By: xandre on Mercoledì 24 Agosto 2011 18:44
Da Jesse's Café Americain .
Central Planning - It's Not Just For Communists Anymore
I found this email from a reader to be very interesting, and I asked him for permission to share it with you.
Most students of economics are aware of the tendency of 'perfect competition' to zero economic profit over time, unless there is a continual renewal and reinvention of the business, under the guidance of a wise, insightful, and responsive management. Even the best enterprise involves a risk of loss, the expense of well paid employees, and significantly hard work, all combined with a bit of luck. Little wonder that a minority of businessmen find this arrangement less satisfactory that other alternatives, which unfortunately includes various forms of cheating, if not outright fraud.
And therefore there is a constant tendency of participants in capitalist systems to foster the unreasonable profits of cartels and the stable pricing power of monopolies, natural or otherwise, with a measure of discretionary control over resources and choices, legislation and information, and political and monetary power.

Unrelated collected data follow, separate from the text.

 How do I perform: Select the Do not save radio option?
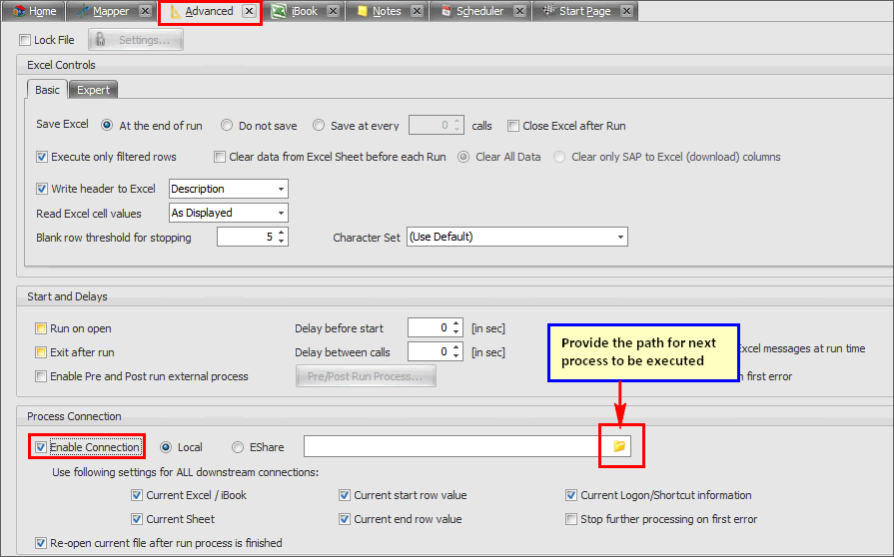pos(228,126)
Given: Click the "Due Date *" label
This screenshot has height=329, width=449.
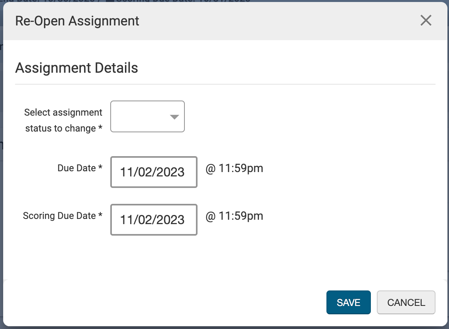Looking at the screenshot, I should pos(80,168).
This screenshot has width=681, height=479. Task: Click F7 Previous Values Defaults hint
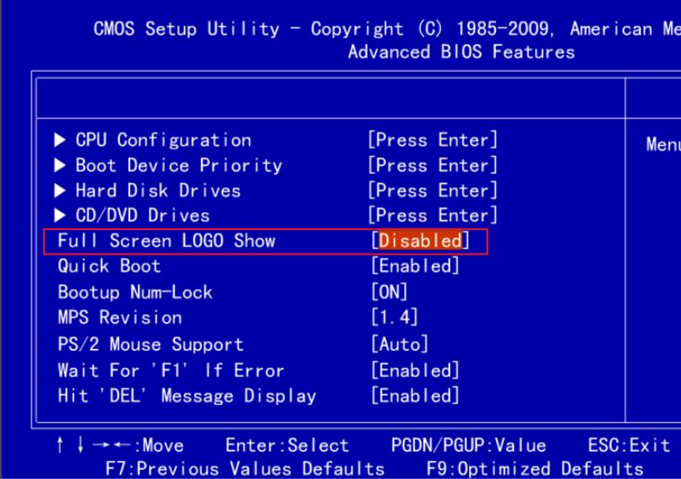tap(245, 468)
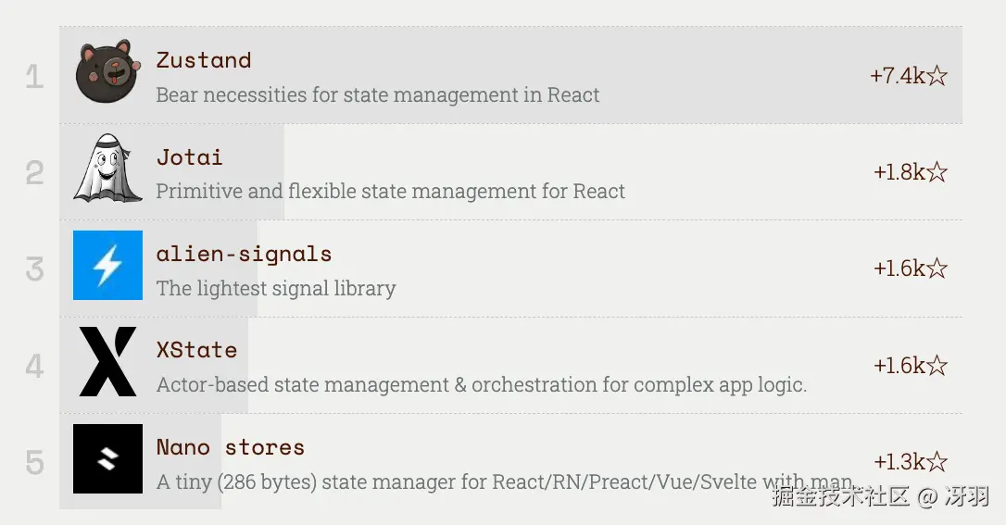
Task: Click the Nano stores black logo
Action: [107, 459]
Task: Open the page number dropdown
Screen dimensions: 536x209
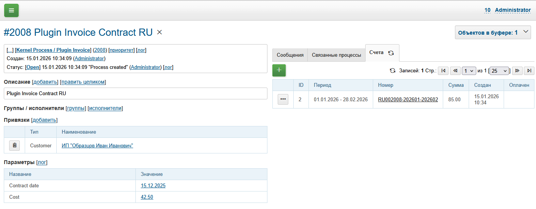Action: [469, 71]
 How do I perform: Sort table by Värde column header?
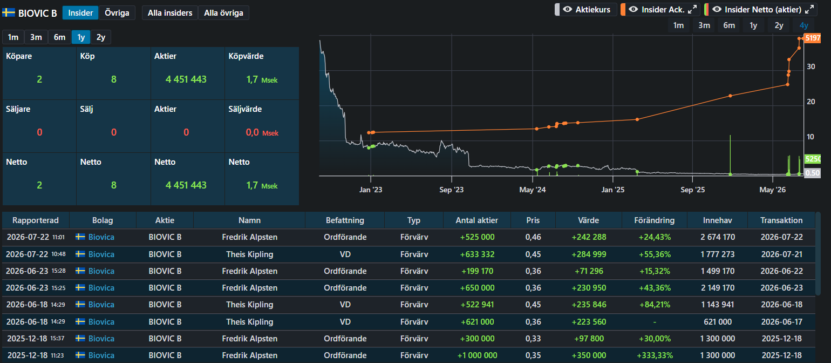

When corporations obtain an inordinate amount of power over the social fabric of regulation and governance, the creation of an oligarchy distorts the real economy through the accumulation of too much power in too few hands, in the manner of the central planning bureaucracies of the old line communist nations.
And this is why the standard economic solutions of both stimulus and austerity for normal cyclical excess can be doomed to failure, as they are at this time. The system itself has become distorted and broken, and is badly in need of reform. Whatever one puts into it will come out badly, and be turned to fruitless purposes, corrupted by the unprecedented concentration of power in the hands of the few, the partnership of the Wall Street banks, big media, multinational corporations, and their servants in the government.
The hallmark of a corrupt enterprise is that while it has the power to confiscate and destroy, it cannot create sustainable organic growth and recovery that benefits the broader public.
The modern, somewhat romantic theory of naturally efficient markets peopled by inhumanly rational and altruistic individuals is a fairly modern twist on the noble savage ideal of Rousseau, and just as other-worldly and impractical when applied to a modern society. Certainly no one who has driven recently on a modern highway in rush hour could believe it.
The corrupting tendencies of the concentration of power is an intriguing idea, with an historical resonance from the trust-busting Teddy Roosevelt, and his distant cousin Franklin, as well as the famous observation of Lord Acton:
"And remember, where you have the concentration of power in a few hands, all too frequently men with the mentality of gangsters get control. History has proven that."
Nineteenth century Americans viewed the business trusts as un-American "internationalists, and heartless, abusive exploiters of the public interest." And rightly so. They looked for relief to the reform of their government, and the power of democracy and the law.
This struggle of the individual to maintain a balance of power with the organizations, whether they be the corporation or the state, is a recurrent theme, a continuing saga throughout human history. Big Government and Big Business have both been inimical to human freedom.
Whether such an accumulation of power in a few hands is achieved by the gun and star chamber, or the pen and the bribe, may not matter to the end result, which is a society plagued by corruption, stagnation, and at its end, a growing instability with a resort to physical force and more overt repression on its own people.